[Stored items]
########

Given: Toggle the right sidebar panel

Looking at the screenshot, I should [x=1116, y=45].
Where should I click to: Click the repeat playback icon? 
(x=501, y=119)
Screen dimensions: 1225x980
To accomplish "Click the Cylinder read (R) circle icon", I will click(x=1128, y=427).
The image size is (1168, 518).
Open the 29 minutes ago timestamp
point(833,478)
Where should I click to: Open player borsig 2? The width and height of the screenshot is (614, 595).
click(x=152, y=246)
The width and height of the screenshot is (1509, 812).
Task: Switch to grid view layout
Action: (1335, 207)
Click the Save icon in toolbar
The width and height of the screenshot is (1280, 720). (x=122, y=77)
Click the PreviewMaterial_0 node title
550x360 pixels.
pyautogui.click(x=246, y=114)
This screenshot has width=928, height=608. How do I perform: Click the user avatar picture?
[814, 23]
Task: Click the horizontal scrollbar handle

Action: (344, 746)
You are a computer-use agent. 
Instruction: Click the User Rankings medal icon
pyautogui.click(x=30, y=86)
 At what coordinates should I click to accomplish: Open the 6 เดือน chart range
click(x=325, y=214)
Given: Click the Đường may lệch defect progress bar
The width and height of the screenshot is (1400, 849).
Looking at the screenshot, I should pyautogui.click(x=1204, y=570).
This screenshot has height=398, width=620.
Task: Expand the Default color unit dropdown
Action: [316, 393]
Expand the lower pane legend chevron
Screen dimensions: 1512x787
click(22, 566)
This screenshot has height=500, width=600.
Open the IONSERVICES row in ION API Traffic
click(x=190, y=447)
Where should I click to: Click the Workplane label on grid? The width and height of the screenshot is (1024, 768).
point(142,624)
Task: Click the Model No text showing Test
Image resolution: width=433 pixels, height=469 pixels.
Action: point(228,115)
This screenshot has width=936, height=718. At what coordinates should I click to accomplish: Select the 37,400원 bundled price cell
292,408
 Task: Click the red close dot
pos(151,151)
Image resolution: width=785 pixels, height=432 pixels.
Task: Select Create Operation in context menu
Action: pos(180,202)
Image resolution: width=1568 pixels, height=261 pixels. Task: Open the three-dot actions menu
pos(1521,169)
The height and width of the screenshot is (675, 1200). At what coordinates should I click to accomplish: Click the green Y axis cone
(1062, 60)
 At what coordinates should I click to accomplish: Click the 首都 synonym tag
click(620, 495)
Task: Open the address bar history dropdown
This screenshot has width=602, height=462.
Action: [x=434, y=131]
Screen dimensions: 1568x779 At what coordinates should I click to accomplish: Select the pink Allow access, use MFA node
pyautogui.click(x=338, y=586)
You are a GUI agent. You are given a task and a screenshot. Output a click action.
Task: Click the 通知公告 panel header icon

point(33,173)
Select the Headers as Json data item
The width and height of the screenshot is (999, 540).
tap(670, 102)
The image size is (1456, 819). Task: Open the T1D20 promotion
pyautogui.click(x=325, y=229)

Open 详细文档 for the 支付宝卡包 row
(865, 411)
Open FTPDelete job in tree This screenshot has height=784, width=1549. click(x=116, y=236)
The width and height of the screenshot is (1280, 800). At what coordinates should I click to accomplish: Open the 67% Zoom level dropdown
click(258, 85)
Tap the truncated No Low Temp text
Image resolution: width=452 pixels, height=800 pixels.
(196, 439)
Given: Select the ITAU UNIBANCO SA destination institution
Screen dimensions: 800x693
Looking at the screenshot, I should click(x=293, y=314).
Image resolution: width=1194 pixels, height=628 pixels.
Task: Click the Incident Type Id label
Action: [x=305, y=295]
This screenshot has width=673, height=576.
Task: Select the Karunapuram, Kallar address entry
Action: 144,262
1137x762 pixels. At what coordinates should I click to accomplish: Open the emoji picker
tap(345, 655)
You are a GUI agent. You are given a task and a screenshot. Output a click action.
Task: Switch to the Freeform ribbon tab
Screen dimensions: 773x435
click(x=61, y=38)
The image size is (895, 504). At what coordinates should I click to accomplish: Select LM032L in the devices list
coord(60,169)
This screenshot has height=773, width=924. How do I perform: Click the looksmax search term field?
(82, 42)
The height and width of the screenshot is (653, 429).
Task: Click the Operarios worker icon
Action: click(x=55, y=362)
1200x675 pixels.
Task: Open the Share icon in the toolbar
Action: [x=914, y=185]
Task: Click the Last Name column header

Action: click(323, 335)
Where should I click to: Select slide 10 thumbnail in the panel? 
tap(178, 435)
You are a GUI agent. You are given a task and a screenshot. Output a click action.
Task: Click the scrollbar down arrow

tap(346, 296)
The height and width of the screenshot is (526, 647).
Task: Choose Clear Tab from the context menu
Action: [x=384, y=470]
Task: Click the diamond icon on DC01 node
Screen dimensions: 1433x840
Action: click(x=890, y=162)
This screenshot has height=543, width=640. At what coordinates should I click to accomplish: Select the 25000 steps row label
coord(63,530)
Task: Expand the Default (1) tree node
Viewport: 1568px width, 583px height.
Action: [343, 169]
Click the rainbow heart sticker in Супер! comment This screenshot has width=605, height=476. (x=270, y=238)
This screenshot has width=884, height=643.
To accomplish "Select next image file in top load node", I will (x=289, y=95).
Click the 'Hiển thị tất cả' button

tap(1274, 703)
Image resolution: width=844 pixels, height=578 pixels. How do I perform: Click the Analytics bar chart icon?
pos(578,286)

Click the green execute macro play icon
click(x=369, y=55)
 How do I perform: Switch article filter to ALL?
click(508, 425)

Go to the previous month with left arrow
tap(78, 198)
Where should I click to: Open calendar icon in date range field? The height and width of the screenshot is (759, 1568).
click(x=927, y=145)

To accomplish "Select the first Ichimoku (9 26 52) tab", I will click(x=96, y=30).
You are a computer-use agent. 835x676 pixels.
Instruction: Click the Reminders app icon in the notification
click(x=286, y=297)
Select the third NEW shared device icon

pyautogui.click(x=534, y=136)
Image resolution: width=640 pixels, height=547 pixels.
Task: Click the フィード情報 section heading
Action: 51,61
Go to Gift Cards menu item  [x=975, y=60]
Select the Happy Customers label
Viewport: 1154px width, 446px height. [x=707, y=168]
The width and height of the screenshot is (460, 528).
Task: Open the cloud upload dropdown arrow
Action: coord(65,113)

########

• What you should do:
Using the data above, copy each line that contains "computer".

• Solution for this exercise:
You are a computer-use agent. 
You are a computer-use agent. 835x676 pixels.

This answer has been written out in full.